The party continued to shmooze for some time after the game wound down. They learned that Folbre was rather openly gay and that apparently he and Markos had a thing going on occasion. From Elissa they learned that her terms for marriage basically boiled down to getting out from under Eberhard’s thumb and gaining full possession of her family’s rightful seat on the Council—a thing that would require a change of the current laws which forbid women from sitting on the council. Markos tentatively agreed, assuming they could find a way to rewrite the inheritance laws so that he would not lose his seat to his older sister.
The party began angling for how to create a voting coalition to get such a thing passed. The Council seemed pretty split, with three young ones and three old, with the Bishop holding a non-voting seat to avoid creating a tie condition (also since Tyr’s priests are supposed to enforce the laws that exist, not change them).
Grimnir rises early and heads into town to attend the closed council session. Councilman Porphyrys puts forward the Bill of Attainder, which passes four to one, with only Chief Councilman Eberhard voting against. Markos immediately puts forward the homosexual agenda, and Grimnir rushes off to make sure Elissa is present to exercise her rights to vote. The latter bill comes to a tie vote—with Eberhard, Cadorna, and Bivant voting against—pushing Bishop Braccio to make the tie-braking vote…in favor.
later still...
Kevorkian slipped out after the Councilman and took off, following the Bishop. Bishop Braccio for his part, made his way directly to his chambers in the nearby Temple of Tyr’s Waiting, poured himself a glass of brandy and collapsed onto his bed. Kevorkian noted that the Bishop looked old and worn out, clearly tired just from hauling his bulk to the Council Hall and back. A boy acolyte helped the Bishop out of his shoes and started giving him a foot message, at which point Kevorkian backed out of the door and ran.
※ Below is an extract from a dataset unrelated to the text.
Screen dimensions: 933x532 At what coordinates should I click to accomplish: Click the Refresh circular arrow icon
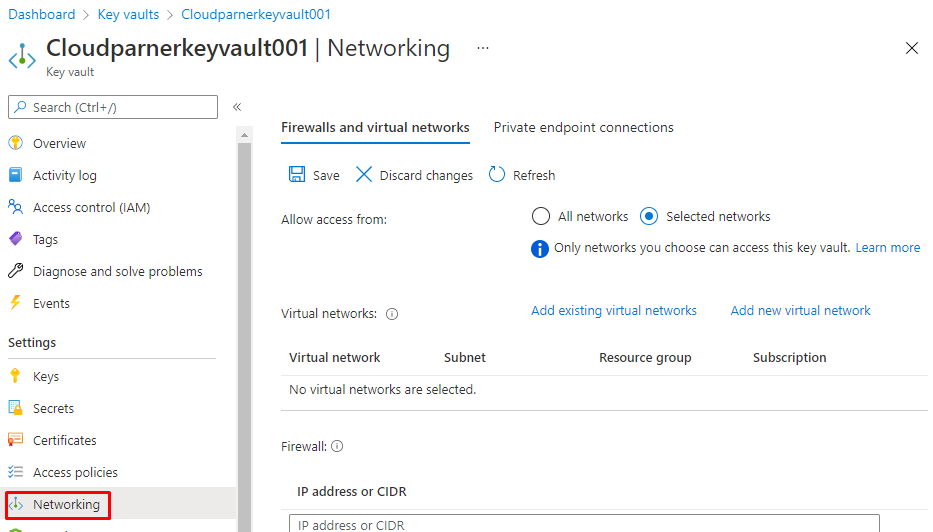(497, 175)
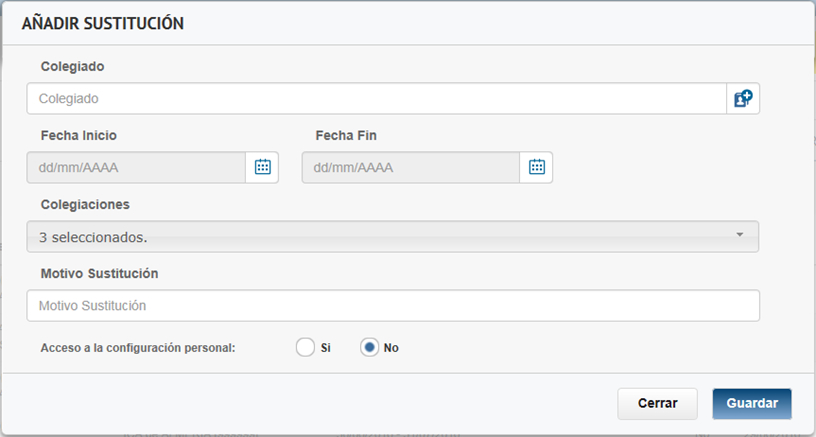Select the No radio button

point(369,348)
These many in-game examples just hint at the fundamental Tyrran theology in this setting. If "Tyr is the Law and the Law is Tyr", then the laws of the church and the laws of the state are the same. Church-law, then, is completely fluid, changing from jurisdiction to jurisdiction, state to state, and time to time. Any change made to the local laws must be reflected in the priesthood. If homosexuality is made legal, then someone in the church is bound to adopt that lifestyle. If drinking is prohibited, then no Tyrran will touch alcohol. If torture is legal, then the priests and paladins of Tyr will take full advantage of that tool when hunting down evil-doers.

In places where morality is legislated, priests of Tyr will behave in a moral manner ... and in places where morality is not legislated, the Paladins are just as flawed as everyone else.